Exercise details: A complete answer lists every line of the entries below where the string "agent" appears.

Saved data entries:

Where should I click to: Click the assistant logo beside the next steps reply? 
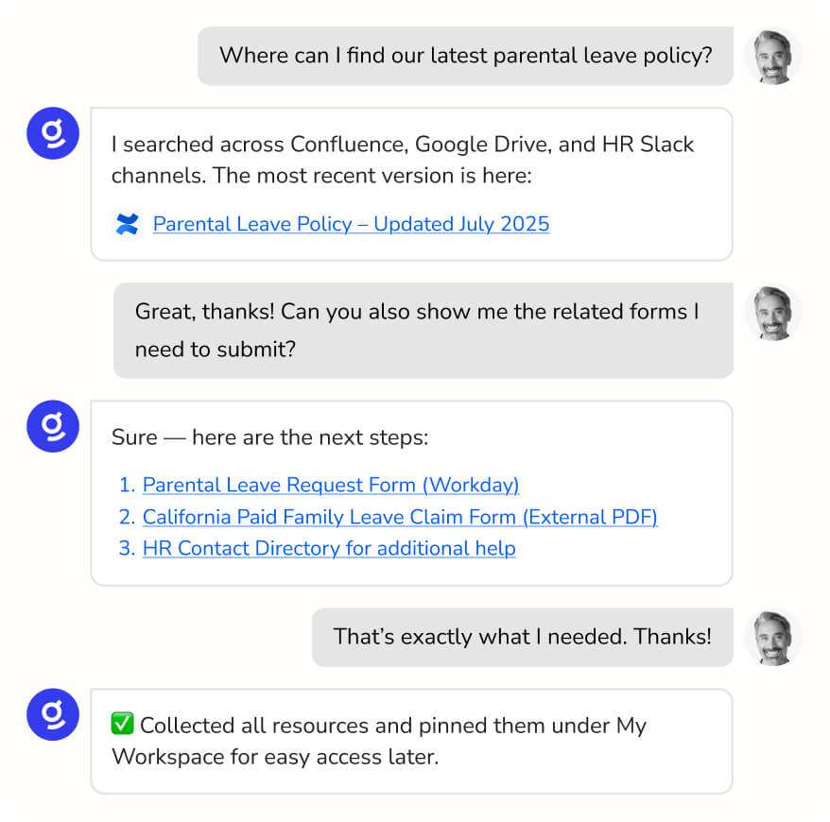52,426
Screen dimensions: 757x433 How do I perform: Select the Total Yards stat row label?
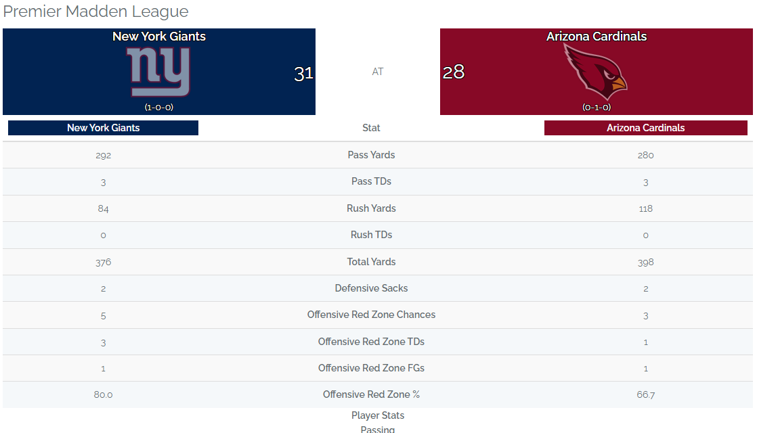(x=371, y=262)
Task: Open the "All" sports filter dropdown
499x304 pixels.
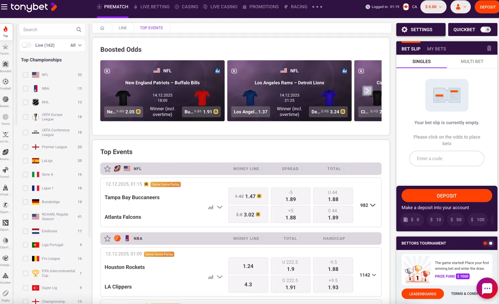Action: coord(75,45)
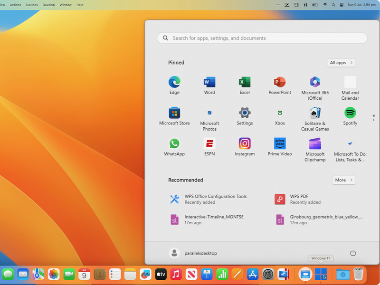Expand More recommended items
Viewport: 380px width, 285px height.
tap(343, 180)
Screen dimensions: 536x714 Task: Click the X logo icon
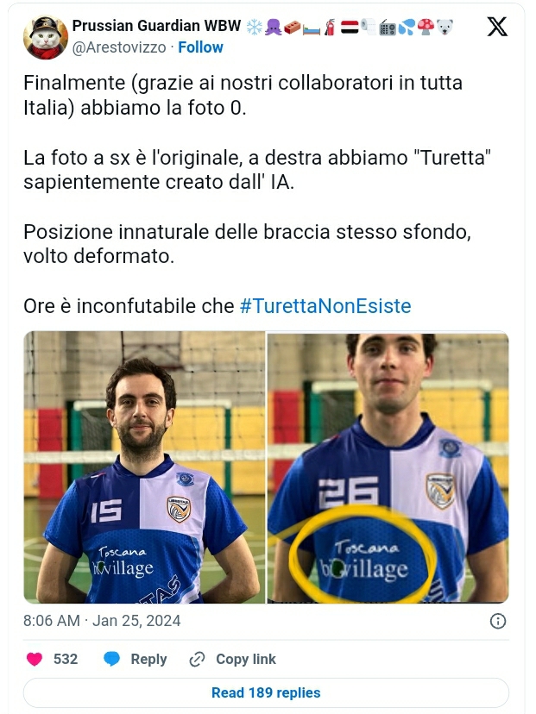[497, 27]

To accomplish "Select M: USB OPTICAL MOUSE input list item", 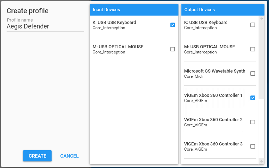I will click(x=118, y=49).
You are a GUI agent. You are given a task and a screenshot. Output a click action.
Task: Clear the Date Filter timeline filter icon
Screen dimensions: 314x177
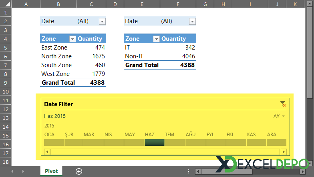pos(283,104)
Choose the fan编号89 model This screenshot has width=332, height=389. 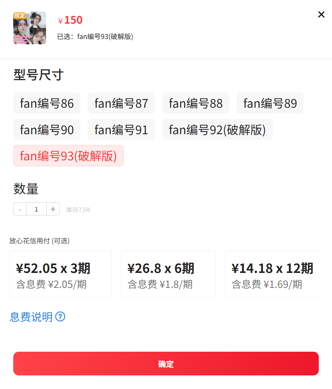[270, 103]
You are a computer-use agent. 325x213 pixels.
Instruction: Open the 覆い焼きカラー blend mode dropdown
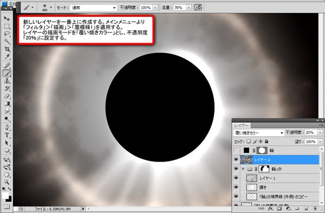point(259,133)
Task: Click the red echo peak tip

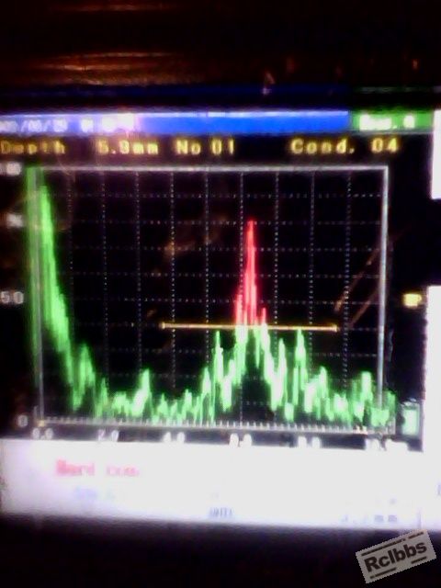Action: [251, 224]
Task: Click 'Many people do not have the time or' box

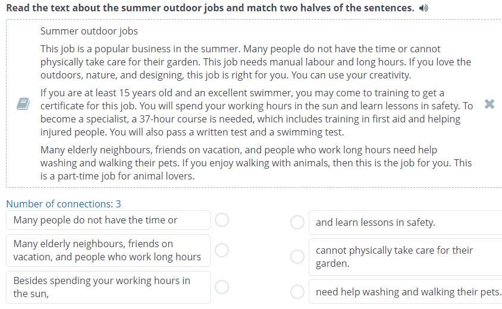Action: (108, 220)
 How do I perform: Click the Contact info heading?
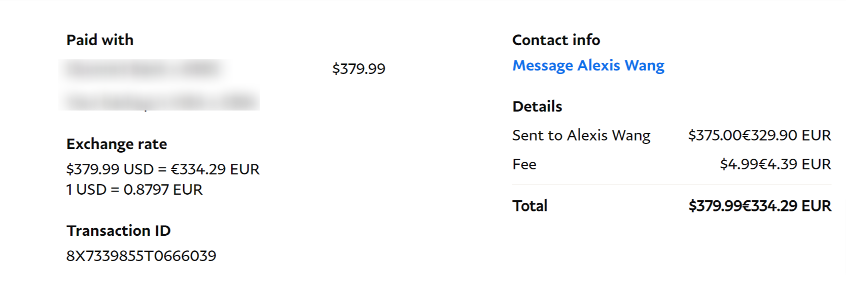[556, 40]
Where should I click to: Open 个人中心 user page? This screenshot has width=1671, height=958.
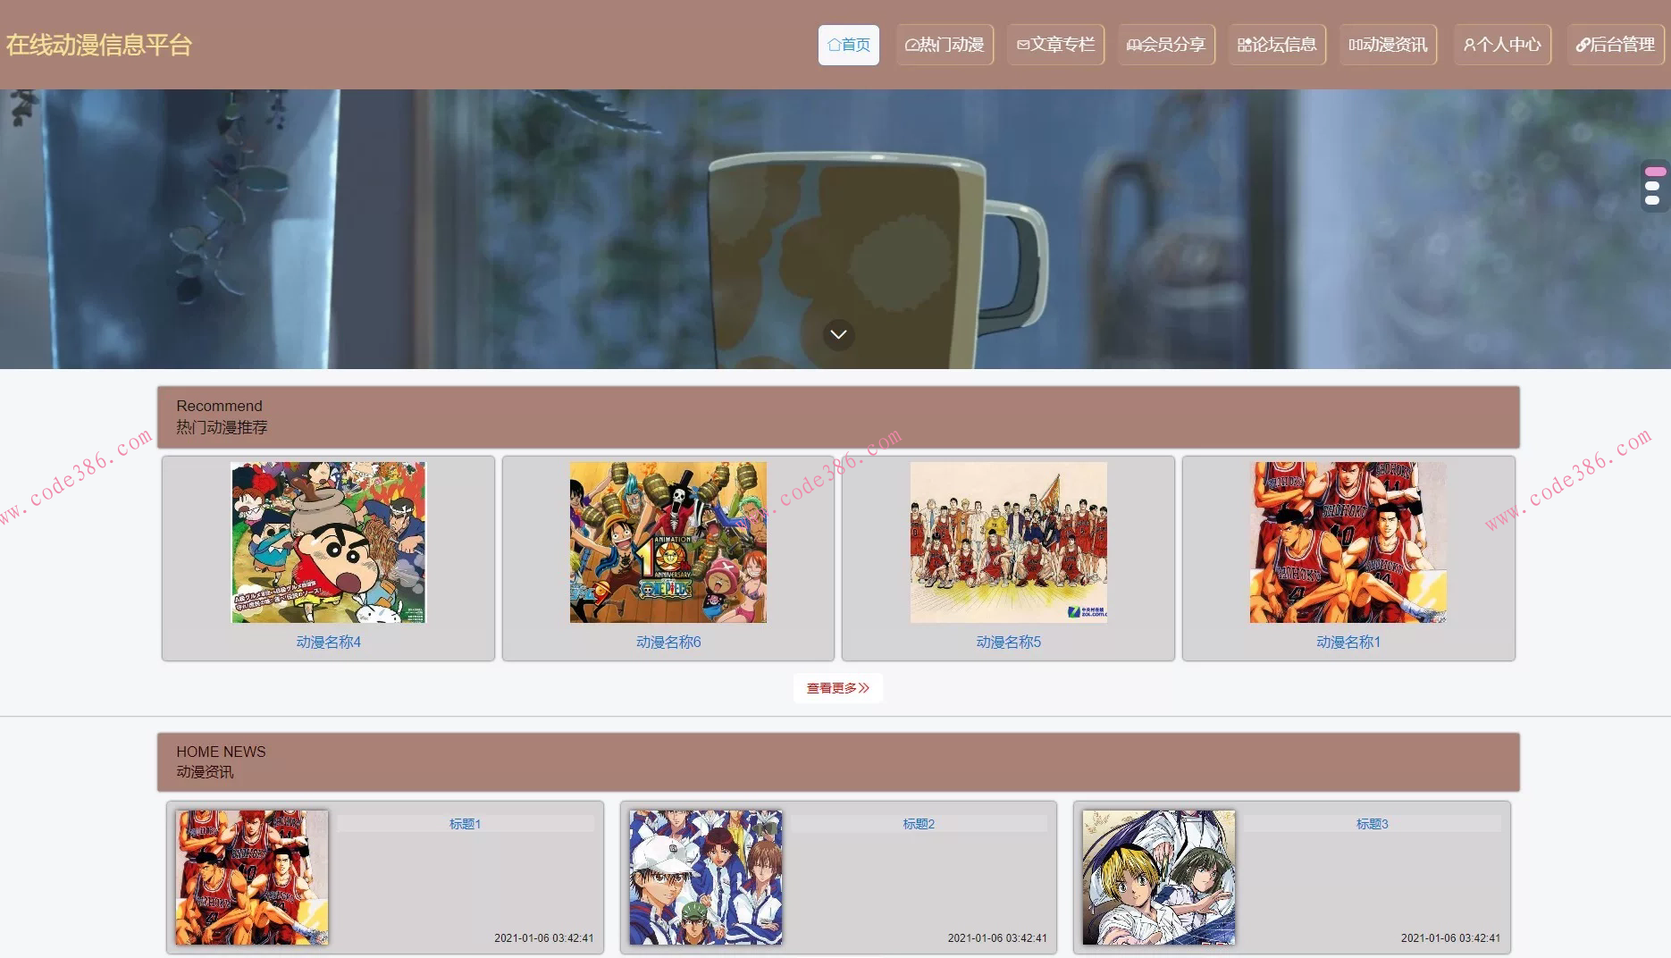click(1502, 45)
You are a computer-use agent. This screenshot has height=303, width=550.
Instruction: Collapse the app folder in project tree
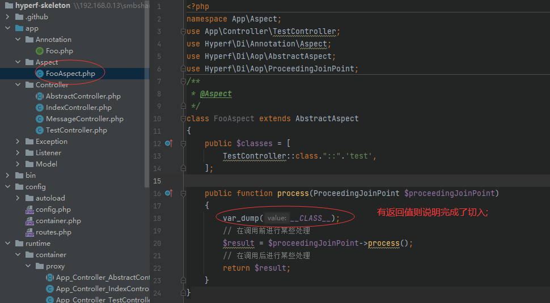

Response:
You are a GUI agent. You are given a task and a screenshot. Output a click action.
You are a computer-use agent. 325x213 pixels.
You are a computer-use agent. This screenshot has height=303, width=550.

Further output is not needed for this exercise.